A similar bound can be proven for the Rademacher Complexity of $\mathcal{H}_1$, but the dimension of $S \subset \mathbb{R}^n$ does appear in the numerator of the bound (Lemma 26.11).
$\mathcal{R}(\mathcal{H}_1 \circ S ) \leq \max_i \|x_i\|_\infty \frac{ 2 \log(2n) }{ \sqrt{m} }$
Apart from the extra $\log(n)$ factor that appears in Lemma 26.11, a comparison of both bounds is interesting. In Lemma 26.10, $w$ is bounded by its $\mathcal{l}_2$-norm and the $\mathcal{l}_2$-norm of the instances influences the bound. In contrast, in Lemma 26.11 $w$ is bounded by its $\mathcal{l}_1$-norm (which is stronger than an $\mathcal{l}_2$-constraint) while the $\mathcal{l}_\infty$-norm of the instances should be low since it appears in the numerator (which is weaker than a low $\mathcal{l}_2$ assumption).
Hypothesis Class | Bounds on hypotheses ($w$) | Bounds on instances $x$ |
---|---|---|
$\mathcal{H}_1$ | $\mathcal{l}_1$-norm | $\mathcal{l}_\infty$-norm |
$\mathcal{H}_2$ | $\mathcal{l}_2$-norm | $\mathcal{l}_2$-norm |
Therefore, the choice of the hypothesis class $\mathcal{H}$ and a constraint on instances and hypotheses should depend on our prior knowledge of the set of instances and on prior assumptions on good predictors.
Questions:
Q: On the page 376 in the very first line $\sigma$ is introduced. Should the distribution of -1 and +1 be equal?
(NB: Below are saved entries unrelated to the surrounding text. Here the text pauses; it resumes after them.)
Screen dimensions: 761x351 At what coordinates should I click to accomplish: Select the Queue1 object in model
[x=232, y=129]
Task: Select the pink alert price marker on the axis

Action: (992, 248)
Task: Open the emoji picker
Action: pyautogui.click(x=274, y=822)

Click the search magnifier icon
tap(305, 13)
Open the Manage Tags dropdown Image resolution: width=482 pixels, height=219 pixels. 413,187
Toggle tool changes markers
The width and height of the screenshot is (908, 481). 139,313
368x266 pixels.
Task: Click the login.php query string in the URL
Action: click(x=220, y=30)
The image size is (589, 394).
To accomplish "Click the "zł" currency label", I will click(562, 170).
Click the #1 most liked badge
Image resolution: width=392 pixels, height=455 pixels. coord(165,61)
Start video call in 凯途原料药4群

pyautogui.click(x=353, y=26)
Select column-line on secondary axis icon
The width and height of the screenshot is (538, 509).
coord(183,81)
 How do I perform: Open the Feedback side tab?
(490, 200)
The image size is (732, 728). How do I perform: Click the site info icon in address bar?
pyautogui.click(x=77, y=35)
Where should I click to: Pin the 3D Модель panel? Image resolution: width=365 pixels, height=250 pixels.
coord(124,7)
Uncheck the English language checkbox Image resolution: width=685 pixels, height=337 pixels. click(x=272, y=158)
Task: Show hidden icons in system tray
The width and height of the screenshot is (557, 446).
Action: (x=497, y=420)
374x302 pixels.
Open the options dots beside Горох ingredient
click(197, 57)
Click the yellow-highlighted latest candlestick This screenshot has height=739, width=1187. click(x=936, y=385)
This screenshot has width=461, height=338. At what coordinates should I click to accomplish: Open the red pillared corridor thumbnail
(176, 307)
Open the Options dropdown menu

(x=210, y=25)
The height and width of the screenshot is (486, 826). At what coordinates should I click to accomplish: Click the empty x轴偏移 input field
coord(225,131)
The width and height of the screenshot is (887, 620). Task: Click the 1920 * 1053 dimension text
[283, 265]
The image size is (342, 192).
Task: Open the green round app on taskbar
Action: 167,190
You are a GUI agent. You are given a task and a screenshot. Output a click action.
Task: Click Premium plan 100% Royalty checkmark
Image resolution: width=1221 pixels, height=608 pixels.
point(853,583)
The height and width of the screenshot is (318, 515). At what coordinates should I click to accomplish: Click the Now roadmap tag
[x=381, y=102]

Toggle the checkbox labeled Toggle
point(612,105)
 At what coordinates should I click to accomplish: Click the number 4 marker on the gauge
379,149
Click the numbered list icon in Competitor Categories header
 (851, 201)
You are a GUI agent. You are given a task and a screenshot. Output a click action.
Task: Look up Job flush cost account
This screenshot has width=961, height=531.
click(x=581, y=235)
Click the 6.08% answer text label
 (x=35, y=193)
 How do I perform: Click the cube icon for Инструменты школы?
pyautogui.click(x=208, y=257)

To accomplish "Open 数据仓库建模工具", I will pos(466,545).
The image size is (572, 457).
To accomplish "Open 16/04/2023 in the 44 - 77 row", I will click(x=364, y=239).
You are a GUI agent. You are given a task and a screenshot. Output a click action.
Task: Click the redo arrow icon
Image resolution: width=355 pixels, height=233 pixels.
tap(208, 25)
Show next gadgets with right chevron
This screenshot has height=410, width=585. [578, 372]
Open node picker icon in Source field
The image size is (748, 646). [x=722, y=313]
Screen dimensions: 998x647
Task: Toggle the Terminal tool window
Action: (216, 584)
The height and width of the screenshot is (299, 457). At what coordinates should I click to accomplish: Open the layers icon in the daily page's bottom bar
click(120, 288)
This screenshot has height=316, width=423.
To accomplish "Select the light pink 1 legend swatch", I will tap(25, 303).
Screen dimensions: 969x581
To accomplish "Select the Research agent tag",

A: Yes, since we further assume that the sizes of the two disjoint sets are equal.
Q: Page 378. Formula on the top of the page: would it suffice if $h^*$ is Lipschitz continuous?
A: Yes, but we have to bound something. (for Lipschitz - domain).
Observation: Theorem 26.5 - 3. is a remarkable result: if we learn our S, we have learnt the overall distribution pretty much.
Q: Lemma 26.8 - why do they use maximum of differences between estimated and actual $a$?
A: They use the geometric idea of difference between mean and center, where center is an actual $a$.
Q: Lemma 26.10 - why does not hold for $\mathcal{H}_1$?
A: The $\mathcal{v}$ can be bounded by whatever.
Q: Can we use $\mathcal{l}_1$-norm for kernel methods?
A: No there is dimension under the square root.
Q: Theorem 26.13 bounds probability of misclassification. Why do they use $\mathcal{R}$-value in statement and not in the proof?
A: Value $\mathcal{c}$ which was used previously (for example in Theorem 26.12) in front of the square root is bounded by this $\mathcal{R}$-value.